Pêche à la Ligne vs Chalutage Industriel
L’une des tendances les plus encourageantes dans la pêche en Algarve est que les flottes traditionnelles à petite échelle — bateaux ouverts en bois, lignes à main, pots, sorties à la journée — tiennent face à la pression industrielle. Le Portugal a l’une des communautés de pêche artisanale les plus fortes d’Europe occidentale, et l’Algarve en est le cœur.
Si vous marchez dans les ports de Olhão, Fuzeta, Quarteira, Culatra ou Ferragudo tôt le matin, vous verrez tout le spectre : bateaux de ligne déchargeant maquereaux et dorades ; bateaux à poulpe déchargeant pots ; les traditionnels xávegas à fond plat utilisés dans l’estuaire ; et oui, quelques chalutiers plus grands.
Les opérations à petite échelle pêchent plus durablement, soutiennent plus d’emplois locaux par kilo capturé et produisent du poisson de meilleure qualité. Les soutenir commence par manger dans des restaurants qui achètent local — demandez “é peixe da costa ?” (“c’est du poisson de la côte ?”) et un bon restaurant vous répondra honnêtement.
Où le Vivre Aujourd’hui
Quelques endroits offrent encore un lien réel avec le passé de la pêche :
- Marché municipal d’Olhão (samedis) — le meilleur marché au poisson côtier de la côte sud, dans le port même
- Santa Luzia — déjeuner dans n’importe quel restaurant qui ressemble à une maison sur le front de mer
- Île de Culatra — communauté de pêche vivant encore sur une île barrière, accessible par ferry local depuis Olhão
- Port de Ferragudo à l’aube — petits bateaux déchargeant ; semble inchangé depuis des décennies
- Marché du mardi à Fuzeta — plus large que le poisson mais une version vivante du commerce villageois
Et depuis l’eau : n’importe quel tour de pêche vous offre une expérience directe de ce qu’est attendre patiemment une dorade sur une ligne à main, un rythme qui n’a pas beaucoup changé en mille ans.
Pourquoi C’est Important
Le tourisme est aujourd’hui l’industrie principale de l’Algarve. Mais la pêche continue de façonner la côte — les ports, la nourriture, la langue. Une semaine passée ici seulement dans les clubs de plage vous donne une version de la région. Une matinée sur un petit bateau avec un skipper dont le père et le grand-père ont aussi travaillé ces eaux vous en donne une autre, plus discrète.
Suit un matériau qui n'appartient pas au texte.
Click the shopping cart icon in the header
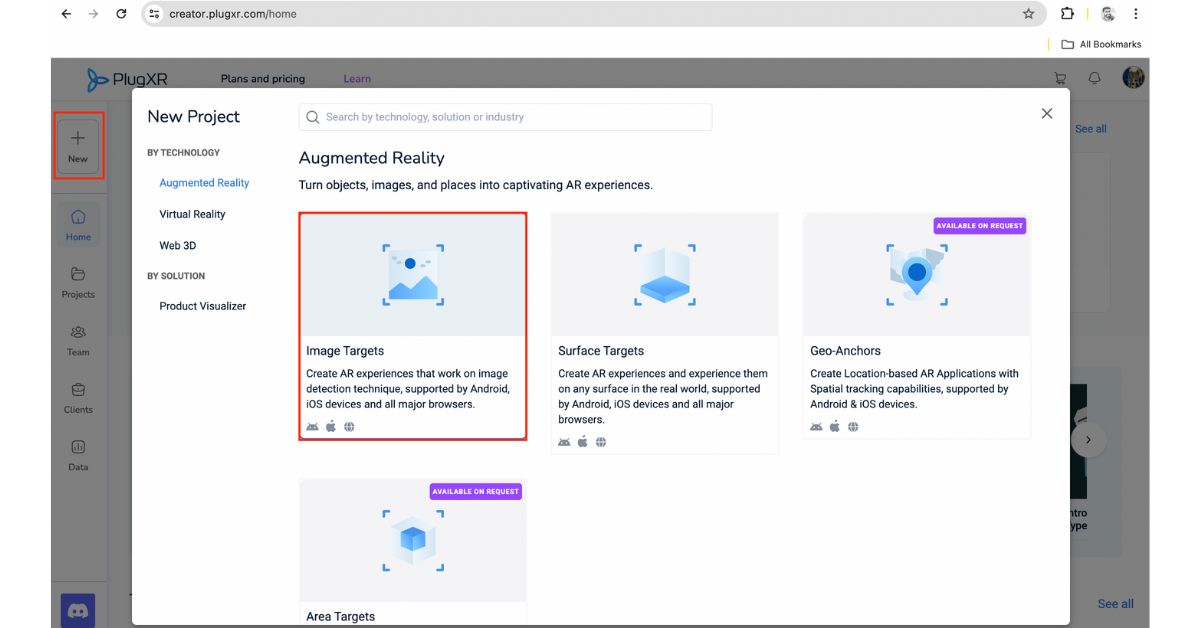The image size is (1200, 628). pos(1059,78)

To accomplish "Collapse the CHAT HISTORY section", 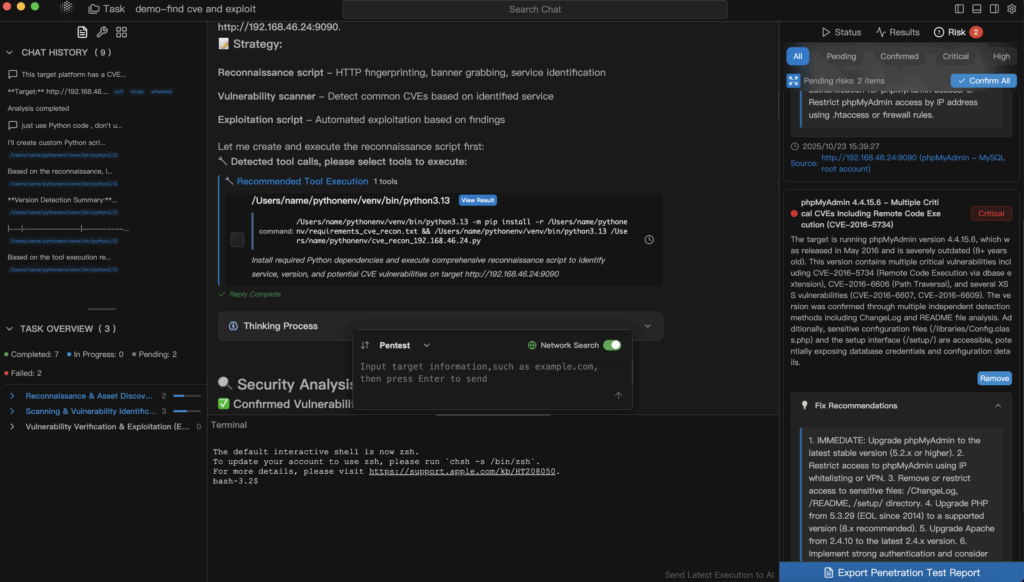I will click(11, 52).
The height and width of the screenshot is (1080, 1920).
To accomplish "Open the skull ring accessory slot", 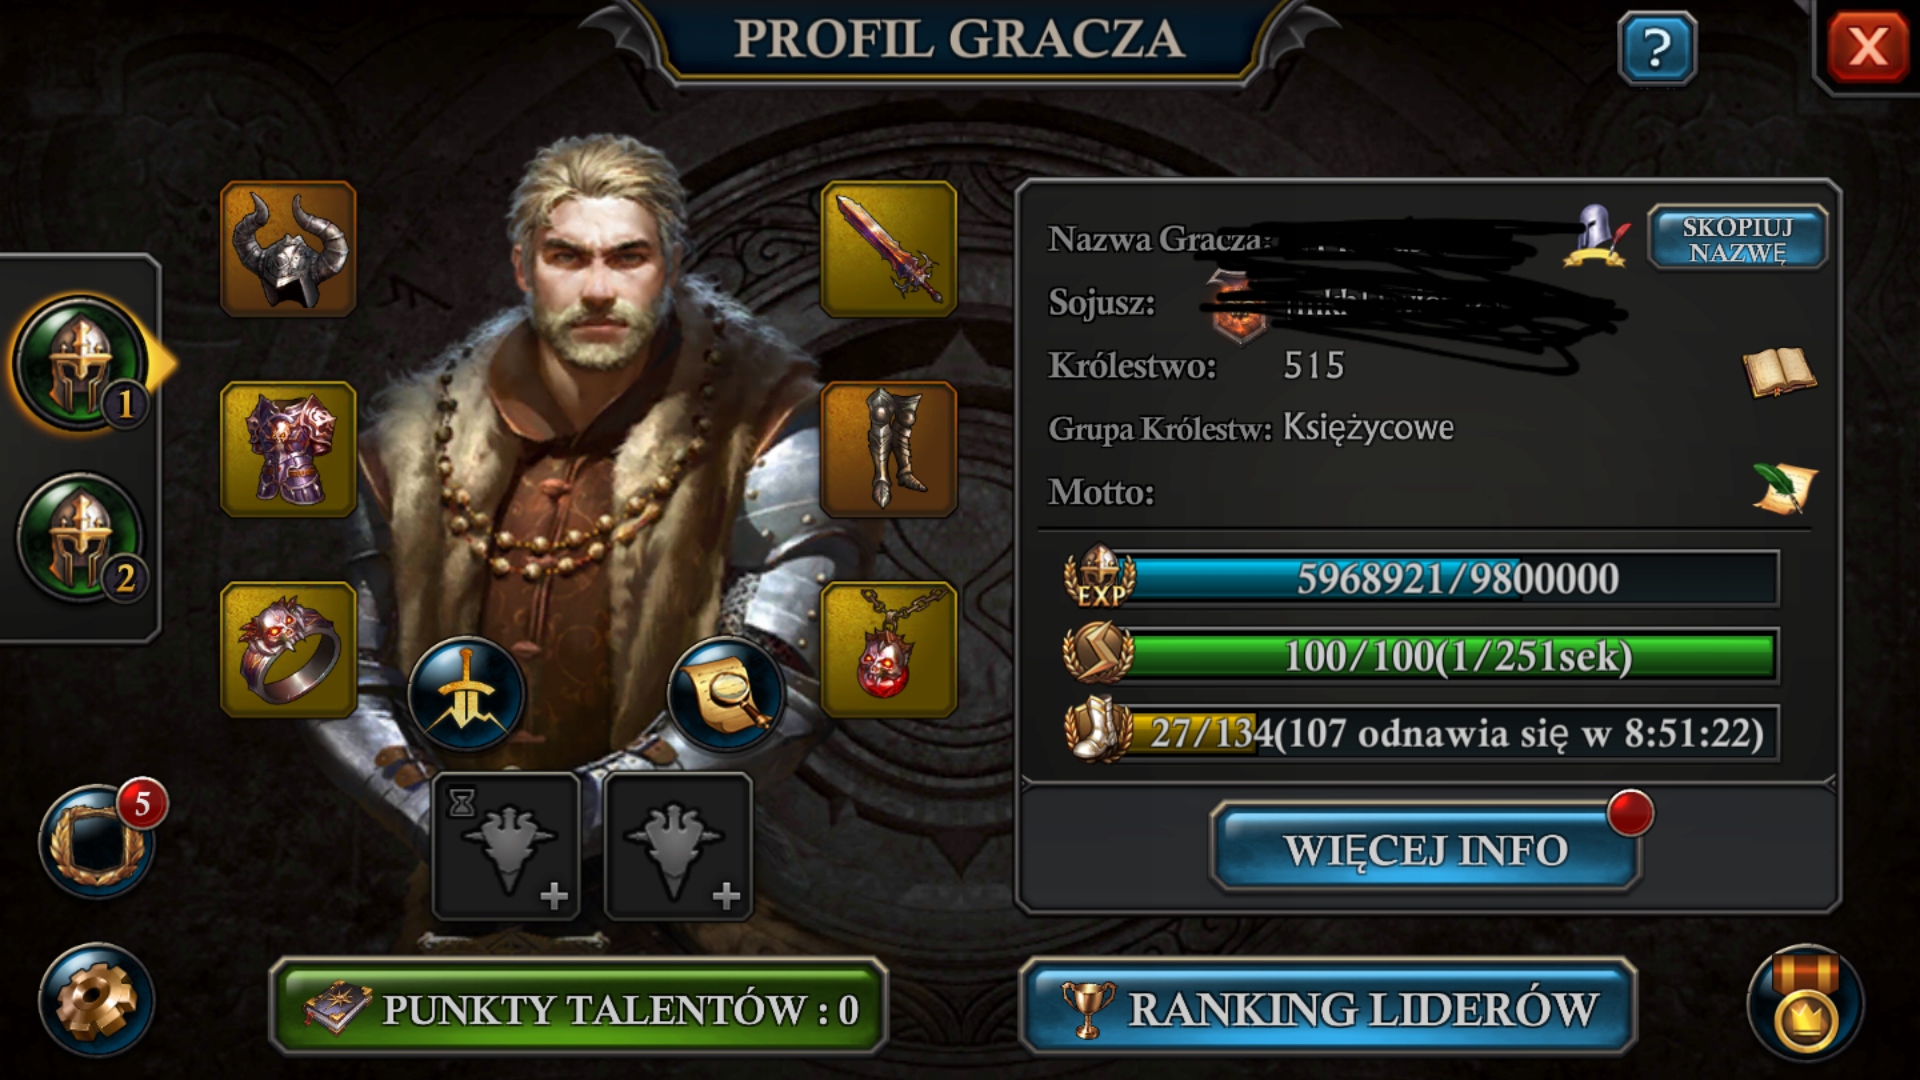I will [x=288, y=649].
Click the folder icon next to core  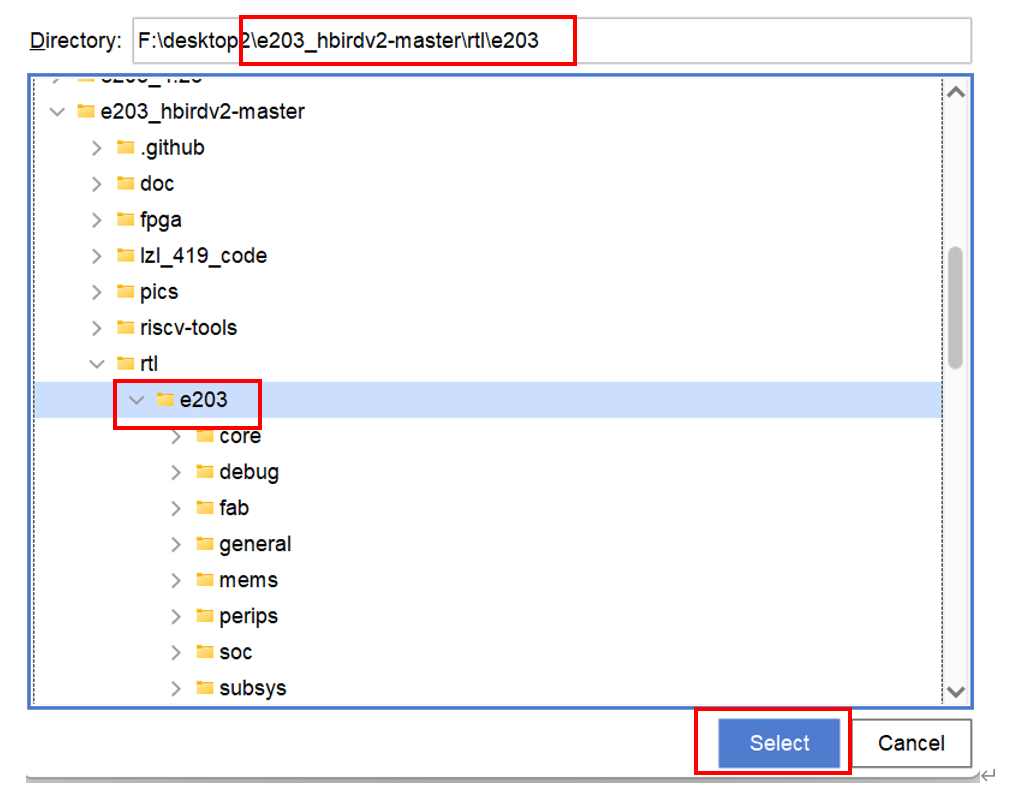[205, 436]
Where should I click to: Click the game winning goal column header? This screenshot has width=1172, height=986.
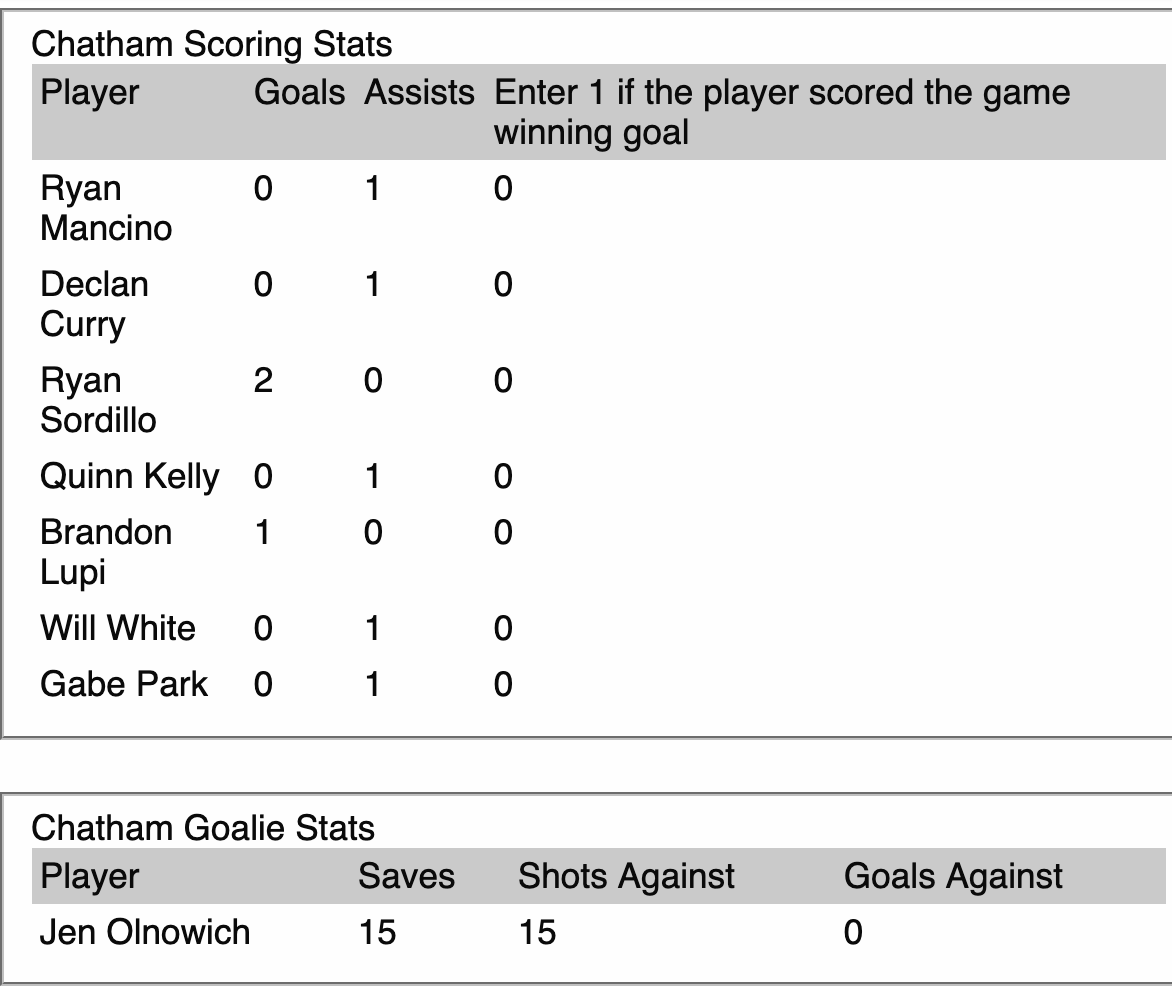pyautogui.click(x=782, y=112)
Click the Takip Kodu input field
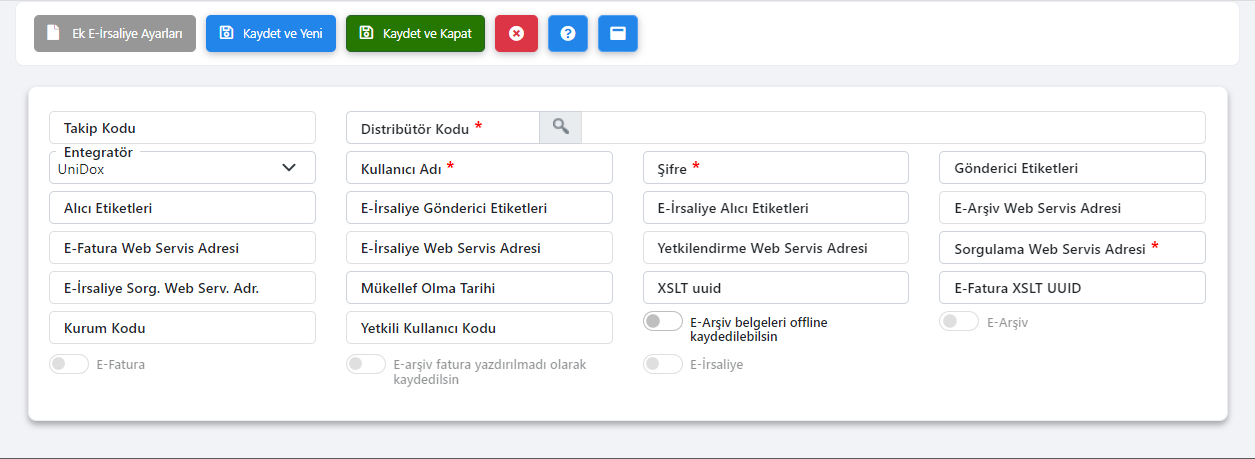The width and height of the screenshot is (1255, 459). point(181,128)
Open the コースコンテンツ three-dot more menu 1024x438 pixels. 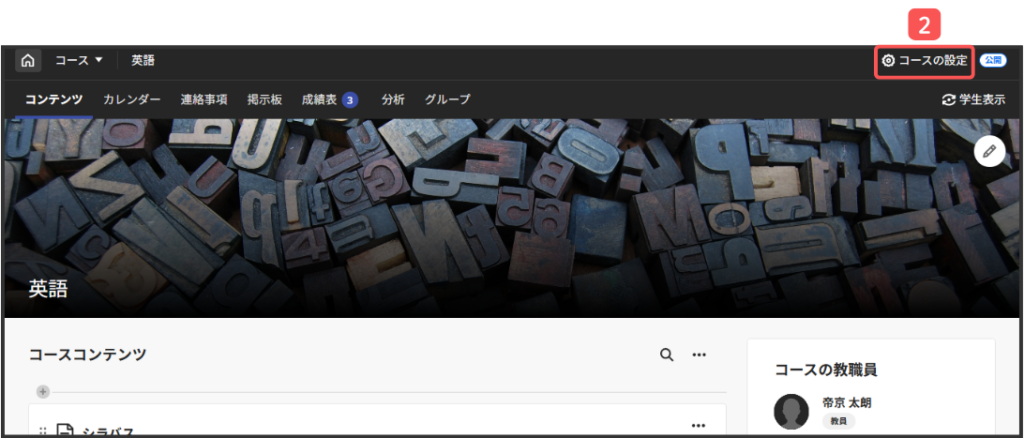click(x=699, y=355)
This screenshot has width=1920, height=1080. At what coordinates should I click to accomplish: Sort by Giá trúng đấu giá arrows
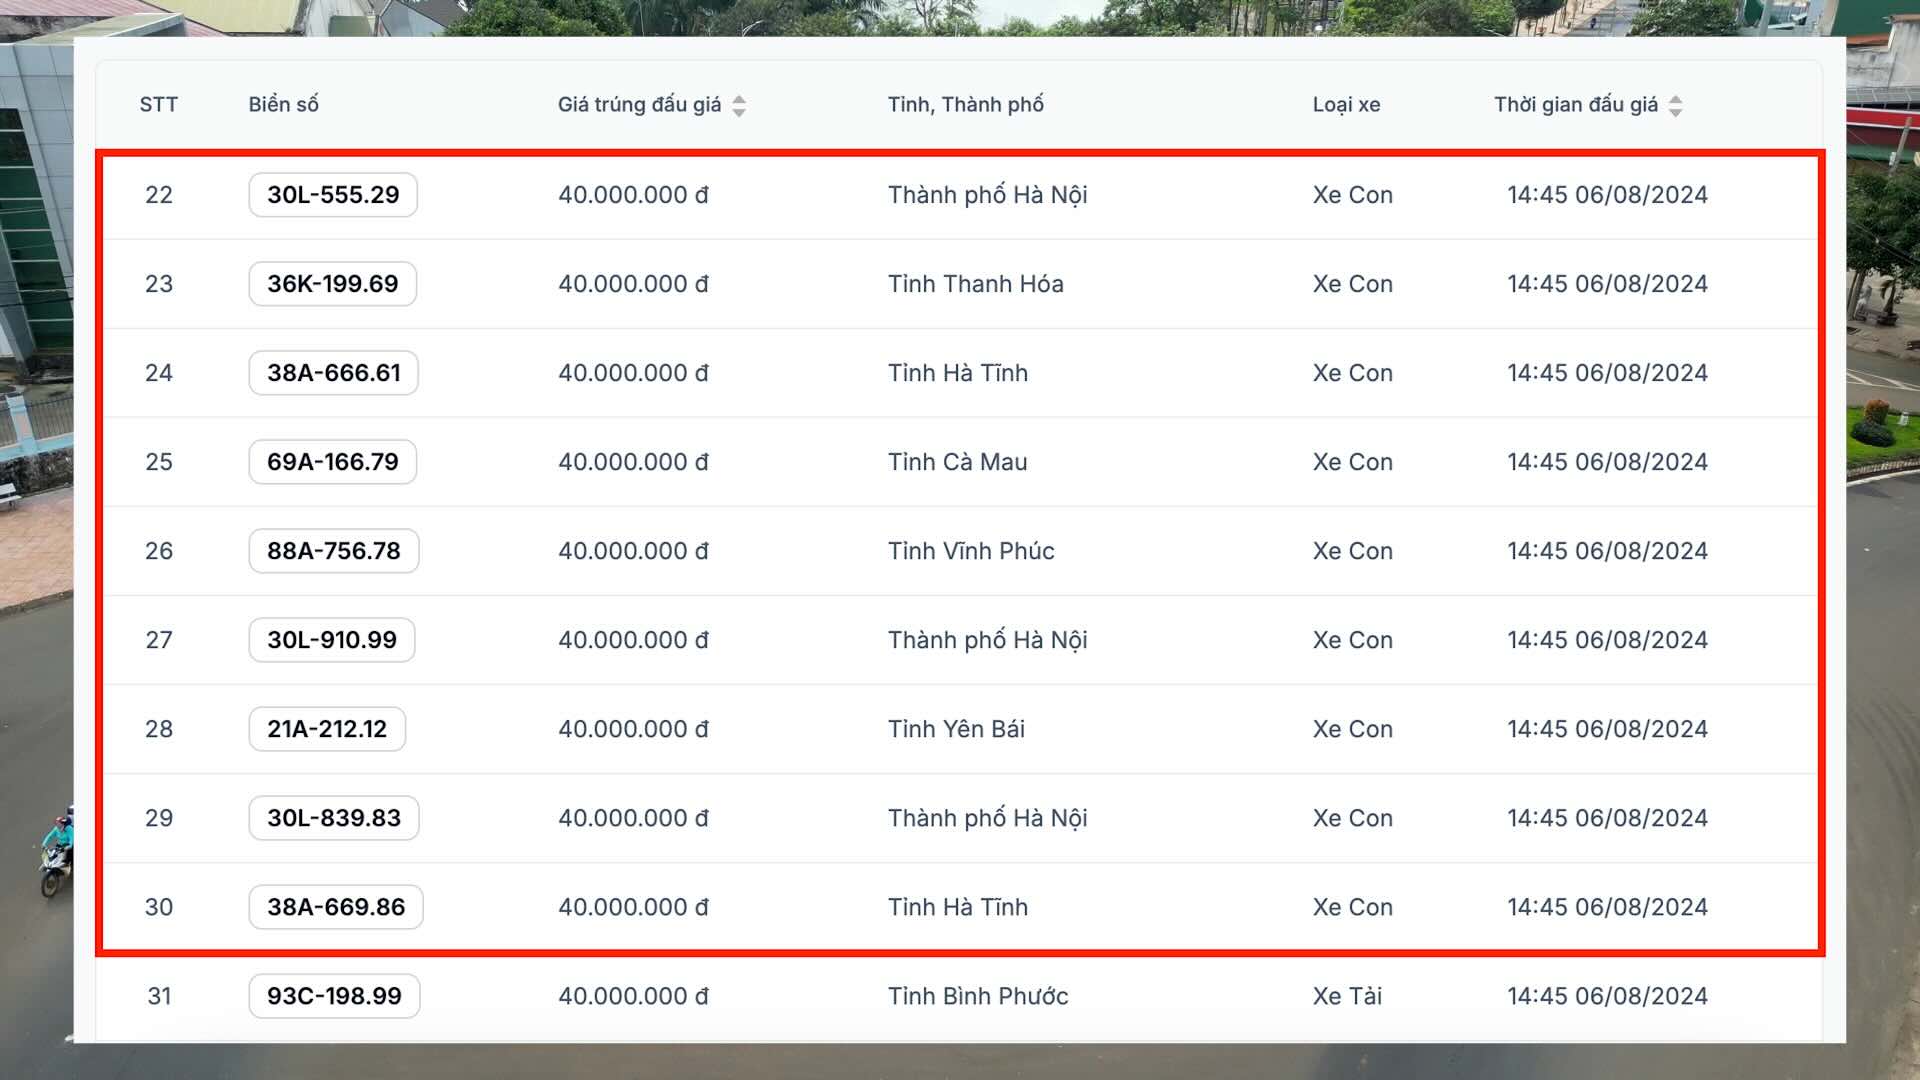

Les deux sont l’Algarve. Nous dirions que la seconde mérite qu’on prenne le temps de la vivre.
Continuez à Explorer
Si ce côté de la côte vous intéresse, associez une matinée de tour de pêche avec un après-midi au marché d’Olhão. Pour ceux qui ont plus de temps, une journée dans l’est de l’Algarve — Tavira, Santa Luzia, île de Culatra — complète le tableau. Et quand vous rentrez pour dîner, commandez du poulpe.